Dataset entries =
--- START ---
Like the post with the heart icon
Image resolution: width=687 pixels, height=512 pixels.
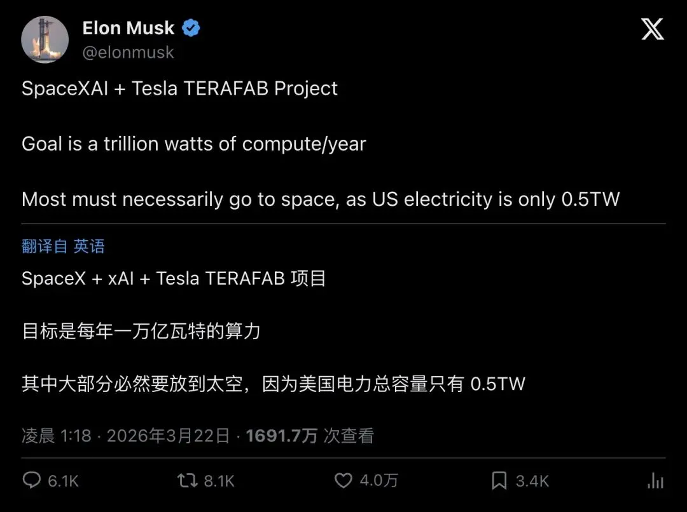(343, 480)
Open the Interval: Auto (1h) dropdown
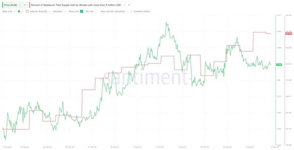Image resolution: width=294 pixels, height=150 pixels. pyautogui.click(x=40, y=11)
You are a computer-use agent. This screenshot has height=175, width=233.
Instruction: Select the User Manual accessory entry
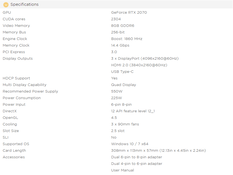click(x=123, y=170)
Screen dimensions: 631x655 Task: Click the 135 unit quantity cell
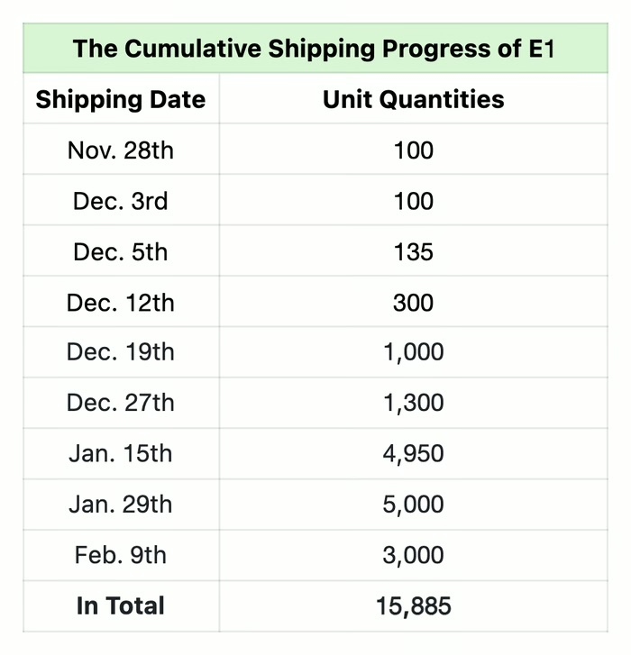[413, 250]
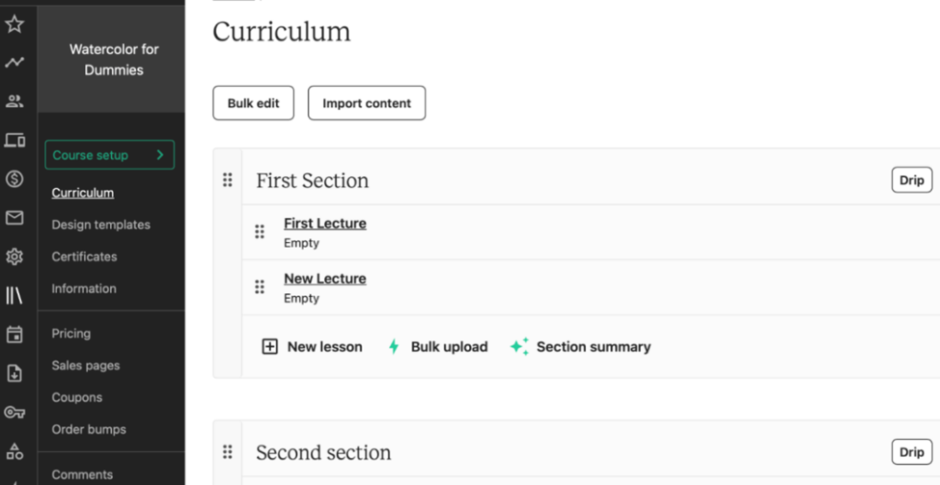Open the Design templates menu item
Image resolution: width=940 pixels, height=485 pixels.
[101, 225]
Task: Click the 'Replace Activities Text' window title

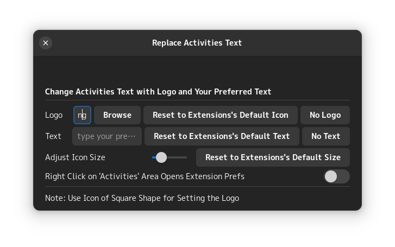Action: coord(197,43)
--- END ---
Instructions for the task =
Could you restate all of the data above word for word and skip every picture?

Solved exercise =
Like the post with the heart icon
Image resolution: width=687 pixels, height=512 pixels.
(343, 480)
Open the Interval: Auto (1h) dropdown
Image resolution: width=294 pixels, height=150 pixels. pyautogui.click(x=40, y=11)
You are a computer-use agent. This screenshot has height=175, width=233.
Instruction: Select the User Manual accessory entry
click(x=123, y=170)
Screen dimensions: 631x655 Task: Click the 135 unit quantity cell
[413, 250]
Open the Design templates menu item
Image resolution: width=940 pixels, height=485 pixels.
[101, 225]
Task: Click the 'Replace Activities Text' window title

Action: coord(197,43)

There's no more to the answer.